There is also structural evidence for a role of GABA-ergic transmission in synaptic development and plasticity. For example, the reduction in spine density normally evoked by MD is not observed in GAD65 knockout mice, which seem to be unaffected by MD (Mataga et al. 2004). In addition, mice lacking the GABA(A)-α1 subunit display an increased density of filopodia and a decreased density of stable mushroom spines between two and three weeks after birth (Heinen et al. 2003), resembling the morphological features typical of immature circuitry. The differential capacity for changes within the excitatory versus inhibitory network over development may contribute to the differences between juvenile and adult plasticity. For example, the reorganization of dendritic arborization in adult mice is restricted to GABAergic inter-neurons, while glutamatergic cells lose this ability (Lee et al. 2006). Furthermore, conditions that alter GABAergic transmission in the adult, such as an enriched environment (Sale et al. 2007) and fluoxetine administration (Maya Vetencourt et al. 2008), are able to re-induce ocular dominance plasticity in adult rodents.

(d) Structural plasticity: spine dynamics and the extracellular environment

A critical locus for physiological and anatomical changes in glutamatergic transmission is at the level of dendritic spines, the structures that receive the majority of excitatory inputs in the CNS. Owing to advances in multi-photon microscopy and the use of molecular technologies for labelling cells in vivo, considerable insights have been gained into the link between synaptic activity and spine morphology and dynamics in the brain. In rodents, sensory experience affects both structure and dynamics of dendritic spines (Lendvai et al. 2000; Zito & Svoboda 2002). In visual cortex, spine density is reduced in the binocular area after brief MD (Mataga et al. 2004), suggesting a correlation between spine loss and rapid reduction in deprived-eye drive. Likewise, in vivo structural imaging of green fluorescent protein-labelled neurons in ferret V1 combined with functional delineation of ocular dominance regions demonstrates that functional changes after deprivation are accompanied by a significant, but reversible, loss of dendritic spines (Yu et al. 2005). Spine dynamics have been shown to decrease by AMPA and/or NMDA application in visual cortical slices, suggesting spines are stabilized by synaptic activation (Oray et al. 2006). Importantly, spine loss and morphological changes have also been observed in dark-reared animals (Wallace & Bear 2004) and spine motility is altered in an age-specific manner in binocularly deprived animals (Majewska & Sur 2003), suggesting that competition between the two eyes is not fundamental for the reorganization of dendritic spines.
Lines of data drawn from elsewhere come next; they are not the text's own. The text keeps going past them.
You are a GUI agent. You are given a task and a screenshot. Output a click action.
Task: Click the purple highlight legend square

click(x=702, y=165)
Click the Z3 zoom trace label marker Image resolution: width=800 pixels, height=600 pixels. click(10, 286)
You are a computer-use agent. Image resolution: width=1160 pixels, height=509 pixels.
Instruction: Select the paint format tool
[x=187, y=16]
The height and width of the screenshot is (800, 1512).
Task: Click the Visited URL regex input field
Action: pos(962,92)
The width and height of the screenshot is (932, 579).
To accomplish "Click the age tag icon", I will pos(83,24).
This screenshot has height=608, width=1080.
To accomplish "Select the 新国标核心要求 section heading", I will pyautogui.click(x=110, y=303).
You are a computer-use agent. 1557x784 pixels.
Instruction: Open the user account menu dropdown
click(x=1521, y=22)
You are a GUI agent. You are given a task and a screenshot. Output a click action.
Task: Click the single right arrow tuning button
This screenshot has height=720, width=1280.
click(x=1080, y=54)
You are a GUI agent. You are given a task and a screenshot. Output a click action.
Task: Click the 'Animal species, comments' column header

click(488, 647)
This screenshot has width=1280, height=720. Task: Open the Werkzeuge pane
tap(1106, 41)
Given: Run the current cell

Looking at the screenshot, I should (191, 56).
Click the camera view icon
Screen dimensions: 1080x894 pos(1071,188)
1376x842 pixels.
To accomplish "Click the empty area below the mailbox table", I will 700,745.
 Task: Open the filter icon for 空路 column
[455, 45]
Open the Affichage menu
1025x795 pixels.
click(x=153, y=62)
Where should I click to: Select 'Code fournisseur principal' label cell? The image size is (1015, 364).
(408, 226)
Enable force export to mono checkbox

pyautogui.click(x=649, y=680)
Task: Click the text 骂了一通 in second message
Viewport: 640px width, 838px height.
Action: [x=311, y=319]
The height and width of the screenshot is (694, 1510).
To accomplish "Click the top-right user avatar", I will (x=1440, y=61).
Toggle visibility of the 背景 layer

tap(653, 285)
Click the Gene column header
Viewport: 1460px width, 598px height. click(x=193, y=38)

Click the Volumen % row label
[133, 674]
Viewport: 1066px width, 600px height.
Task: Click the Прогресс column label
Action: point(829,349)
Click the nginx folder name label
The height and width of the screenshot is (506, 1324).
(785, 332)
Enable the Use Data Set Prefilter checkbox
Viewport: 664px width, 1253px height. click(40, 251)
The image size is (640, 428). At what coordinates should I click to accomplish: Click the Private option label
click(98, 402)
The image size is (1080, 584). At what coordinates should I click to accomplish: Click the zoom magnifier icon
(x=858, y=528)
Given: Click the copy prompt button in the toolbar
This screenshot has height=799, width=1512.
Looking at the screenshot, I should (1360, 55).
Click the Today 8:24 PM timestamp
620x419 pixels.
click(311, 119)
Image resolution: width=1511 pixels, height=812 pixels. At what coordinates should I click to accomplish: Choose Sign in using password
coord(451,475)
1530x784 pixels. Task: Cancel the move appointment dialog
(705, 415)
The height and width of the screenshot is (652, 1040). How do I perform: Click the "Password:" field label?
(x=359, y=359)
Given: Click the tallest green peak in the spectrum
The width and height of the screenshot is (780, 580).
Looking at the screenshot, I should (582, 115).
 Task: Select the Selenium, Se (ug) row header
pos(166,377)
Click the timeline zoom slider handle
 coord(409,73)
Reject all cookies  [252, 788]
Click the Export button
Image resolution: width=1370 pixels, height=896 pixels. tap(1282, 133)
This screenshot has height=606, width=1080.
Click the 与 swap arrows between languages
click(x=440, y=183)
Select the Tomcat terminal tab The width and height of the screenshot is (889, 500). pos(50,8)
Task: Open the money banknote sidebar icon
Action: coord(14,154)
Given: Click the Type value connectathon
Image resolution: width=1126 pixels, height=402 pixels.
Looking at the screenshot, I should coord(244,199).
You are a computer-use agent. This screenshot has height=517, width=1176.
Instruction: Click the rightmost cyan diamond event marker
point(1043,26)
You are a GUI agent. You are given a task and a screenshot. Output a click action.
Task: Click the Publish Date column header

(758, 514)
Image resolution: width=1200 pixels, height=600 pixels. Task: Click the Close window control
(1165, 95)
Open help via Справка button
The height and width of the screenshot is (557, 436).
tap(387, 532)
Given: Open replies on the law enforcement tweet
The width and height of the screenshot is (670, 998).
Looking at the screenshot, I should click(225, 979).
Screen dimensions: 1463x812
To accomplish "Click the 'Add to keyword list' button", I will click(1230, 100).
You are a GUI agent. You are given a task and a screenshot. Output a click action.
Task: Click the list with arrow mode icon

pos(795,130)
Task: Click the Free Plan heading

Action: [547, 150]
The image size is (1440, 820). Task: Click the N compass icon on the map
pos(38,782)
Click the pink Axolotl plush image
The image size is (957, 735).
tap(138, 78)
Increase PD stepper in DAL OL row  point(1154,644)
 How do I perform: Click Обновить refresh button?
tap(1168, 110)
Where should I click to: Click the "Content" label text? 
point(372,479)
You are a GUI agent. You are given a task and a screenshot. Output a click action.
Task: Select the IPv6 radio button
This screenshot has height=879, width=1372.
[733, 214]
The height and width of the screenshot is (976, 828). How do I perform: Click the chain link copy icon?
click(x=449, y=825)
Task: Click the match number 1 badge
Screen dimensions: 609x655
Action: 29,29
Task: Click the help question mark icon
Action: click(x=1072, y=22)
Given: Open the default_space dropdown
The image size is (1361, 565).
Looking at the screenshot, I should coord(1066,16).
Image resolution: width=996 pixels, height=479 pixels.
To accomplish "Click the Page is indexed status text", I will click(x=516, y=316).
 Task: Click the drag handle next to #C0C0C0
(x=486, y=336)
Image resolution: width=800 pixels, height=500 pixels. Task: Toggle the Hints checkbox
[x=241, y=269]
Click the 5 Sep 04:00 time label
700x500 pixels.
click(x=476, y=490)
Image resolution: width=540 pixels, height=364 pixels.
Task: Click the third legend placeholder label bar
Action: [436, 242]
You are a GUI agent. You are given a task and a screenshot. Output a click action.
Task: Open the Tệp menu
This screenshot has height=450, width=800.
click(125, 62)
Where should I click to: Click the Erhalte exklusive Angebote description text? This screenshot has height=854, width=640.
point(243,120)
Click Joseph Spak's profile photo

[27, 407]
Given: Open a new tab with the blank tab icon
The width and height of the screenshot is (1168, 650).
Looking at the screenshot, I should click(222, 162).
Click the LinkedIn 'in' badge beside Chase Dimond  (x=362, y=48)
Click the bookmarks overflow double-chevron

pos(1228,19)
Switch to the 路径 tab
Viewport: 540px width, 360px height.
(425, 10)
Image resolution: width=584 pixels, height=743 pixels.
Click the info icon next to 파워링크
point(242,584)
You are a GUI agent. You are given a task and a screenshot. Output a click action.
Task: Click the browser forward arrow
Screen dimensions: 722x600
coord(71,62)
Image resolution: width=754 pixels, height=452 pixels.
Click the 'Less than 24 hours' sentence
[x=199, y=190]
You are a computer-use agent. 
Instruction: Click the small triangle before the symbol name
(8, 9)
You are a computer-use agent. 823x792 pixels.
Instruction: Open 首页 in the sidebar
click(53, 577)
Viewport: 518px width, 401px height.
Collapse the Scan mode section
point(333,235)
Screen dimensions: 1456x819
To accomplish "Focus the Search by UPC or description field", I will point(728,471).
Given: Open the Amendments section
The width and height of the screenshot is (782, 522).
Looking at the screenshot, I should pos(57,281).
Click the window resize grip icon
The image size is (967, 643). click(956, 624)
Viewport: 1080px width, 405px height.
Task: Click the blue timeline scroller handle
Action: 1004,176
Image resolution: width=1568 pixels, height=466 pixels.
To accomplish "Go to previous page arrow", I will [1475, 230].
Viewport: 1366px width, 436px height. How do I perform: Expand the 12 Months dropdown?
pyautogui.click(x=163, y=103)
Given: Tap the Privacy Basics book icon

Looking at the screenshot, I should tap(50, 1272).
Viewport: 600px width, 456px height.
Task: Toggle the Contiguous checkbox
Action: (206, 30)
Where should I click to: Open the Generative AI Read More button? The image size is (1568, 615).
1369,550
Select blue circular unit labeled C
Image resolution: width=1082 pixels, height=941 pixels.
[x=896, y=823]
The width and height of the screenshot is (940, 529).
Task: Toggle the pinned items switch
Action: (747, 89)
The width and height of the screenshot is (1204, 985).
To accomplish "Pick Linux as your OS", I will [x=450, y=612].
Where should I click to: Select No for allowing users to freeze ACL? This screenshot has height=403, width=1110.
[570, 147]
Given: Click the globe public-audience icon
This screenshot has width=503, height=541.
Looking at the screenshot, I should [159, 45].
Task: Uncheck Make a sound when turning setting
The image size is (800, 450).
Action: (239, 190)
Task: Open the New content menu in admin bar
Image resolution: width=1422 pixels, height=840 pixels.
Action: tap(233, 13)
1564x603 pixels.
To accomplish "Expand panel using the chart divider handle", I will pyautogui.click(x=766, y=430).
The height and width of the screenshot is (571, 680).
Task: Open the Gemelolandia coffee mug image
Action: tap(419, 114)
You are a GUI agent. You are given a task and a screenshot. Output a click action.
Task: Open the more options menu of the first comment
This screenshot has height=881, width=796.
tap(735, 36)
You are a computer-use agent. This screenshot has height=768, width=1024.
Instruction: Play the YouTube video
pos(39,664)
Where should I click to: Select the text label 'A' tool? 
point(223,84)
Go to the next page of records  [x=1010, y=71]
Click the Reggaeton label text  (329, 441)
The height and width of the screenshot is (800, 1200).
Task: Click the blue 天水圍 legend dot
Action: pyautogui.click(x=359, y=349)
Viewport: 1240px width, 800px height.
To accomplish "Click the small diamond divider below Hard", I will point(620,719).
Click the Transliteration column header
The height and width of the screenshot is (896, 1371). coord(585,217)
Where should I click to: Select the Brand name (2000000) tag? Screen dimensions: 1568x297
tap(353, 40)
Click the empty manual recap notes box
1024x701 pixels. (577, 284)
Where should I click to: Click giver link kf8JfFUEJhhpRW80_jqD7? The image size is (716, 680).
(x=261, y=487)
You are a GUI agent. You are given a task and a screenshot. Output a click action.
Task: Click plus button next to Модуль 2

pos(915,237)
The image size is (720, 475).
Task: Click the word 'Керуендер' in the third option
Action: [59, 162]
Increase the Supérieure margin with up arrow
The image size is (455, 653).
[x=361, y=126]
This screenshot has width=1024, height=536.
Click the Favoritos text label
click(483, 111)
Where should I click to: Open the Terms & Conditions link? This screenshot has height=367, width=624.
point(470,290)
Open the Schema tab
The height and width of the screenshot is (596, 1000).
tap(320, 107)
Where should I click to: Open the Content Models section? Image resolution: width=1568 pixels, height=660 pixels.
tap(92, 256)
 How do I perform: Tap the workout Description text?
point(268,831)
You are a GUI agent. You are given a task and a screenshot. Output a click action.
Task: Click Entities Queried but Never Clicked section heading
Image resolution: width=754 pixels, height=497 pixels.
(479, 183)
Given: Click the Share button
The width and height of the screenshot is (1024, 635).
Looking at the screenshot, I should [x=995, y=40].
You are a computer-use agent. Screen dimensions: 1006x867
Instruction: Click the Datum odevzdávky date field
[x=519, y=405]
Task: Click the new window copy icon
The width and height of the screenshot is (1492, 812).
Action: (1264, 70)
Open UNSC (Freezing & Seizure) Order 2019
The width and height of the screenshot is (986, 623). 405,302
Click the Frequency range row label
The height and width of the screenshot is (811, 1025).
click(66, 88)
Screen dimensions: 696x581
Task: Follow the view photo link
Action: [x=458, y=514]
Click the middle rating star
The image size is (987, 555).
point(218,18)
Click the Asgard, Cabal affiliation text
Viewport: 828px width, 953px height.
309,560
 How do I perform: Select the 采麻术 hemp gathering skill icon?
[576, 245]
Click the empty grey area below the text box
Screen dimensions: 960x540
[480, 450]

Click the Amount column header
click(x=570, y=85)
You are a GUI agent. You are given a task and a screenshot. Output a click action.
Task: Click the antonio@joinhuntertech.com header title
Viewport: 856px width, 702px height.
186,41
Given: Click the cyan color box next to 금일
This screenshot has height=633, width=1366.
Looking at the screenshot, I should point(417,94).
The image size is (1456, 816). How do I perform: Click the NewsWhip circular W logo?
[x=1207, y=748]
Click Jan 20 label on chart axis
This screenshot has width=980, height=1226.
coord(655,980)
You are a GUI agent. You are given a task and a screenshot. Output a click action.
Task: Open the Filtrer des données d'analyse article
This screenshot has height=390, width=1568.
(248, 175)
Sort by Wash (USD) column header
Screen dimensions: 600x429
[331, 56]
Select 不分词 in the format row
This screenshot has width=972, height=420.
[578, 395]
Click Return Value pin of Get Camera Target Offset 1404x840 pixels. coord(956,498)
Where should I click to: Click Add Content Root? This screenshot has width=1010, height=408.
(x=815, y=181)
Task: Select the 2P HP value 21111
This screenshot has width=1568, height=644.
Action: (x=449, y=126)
The quantity and dynamics of dendritic spines are heavily influenced by molecules that act on the extracellular matrix, such as chondroitinase ABC and tissue plasminogen activator (tPA). The expression of extracellular perineuronal nets (PNNs) in visual cortex matches the development of the critical period, is delayed by dark rearing and is restricted mostly to GABA-expressing neurons (Guimaraes et al. 1990; Hartig et al. 1992). Using chondroitinase ABC to selectively degrade chondroitin sulphate proteoglycans in the PNNs, it is possible to induce an ocular dominance shift in adult animals (Pizzorusso et al. 2002), suggesting that in adults, PNNs normally prevent the reorganization of the circuitry that would occur during ocular dominance plasticity.

A similar role has been proposed for tPA, a serine protease that is present in neurons and is released in an activity-dependent manner (Mataga et al. 2002). Degradation of the extracellular matrix with the tPA/plasminogen proteolytic cascade prevents the loss of superficial spines normally induced by 4 days of MD (Mataga et al. 2004)—an effect that is not observed in tPA knockout mice. tPA application also mimics the enhancement of spine dynamics seen after brief (2 days) MD (Oray et al. 2004). Importantly, mice deficient for tPA fail to produce any ocular dominance shift. These data point to an important feed-forward role for tPA in ‘freeing up’ the extracellular matrix to promote the structural reorganization of connections during deprivation.

Another extracellular factor that regulates the capacity for ocular dominance plasticity is myelin from the surrounding oligodendrocytes, particularly via its interaction with the Nogo receptor (McGee et al. 2005). The critical period window for ocular dominance plasticity is substantially extended in Nogo receptor-null mice, despite the normal development of other factors that regulate plasticity, such as tPA levels and GABAergic transmission. Interestingly, cortical myelination does not appear to be regulated by visual experience, as dark-rearing wild-type mice does not affect the expression level of myelin-related proteins. Furthermore while visual deprivation alters transcription of a number of plasticity-related molecules, developmental increases in myelin-associated genes remain unchanged (Lyckman et al. 2008).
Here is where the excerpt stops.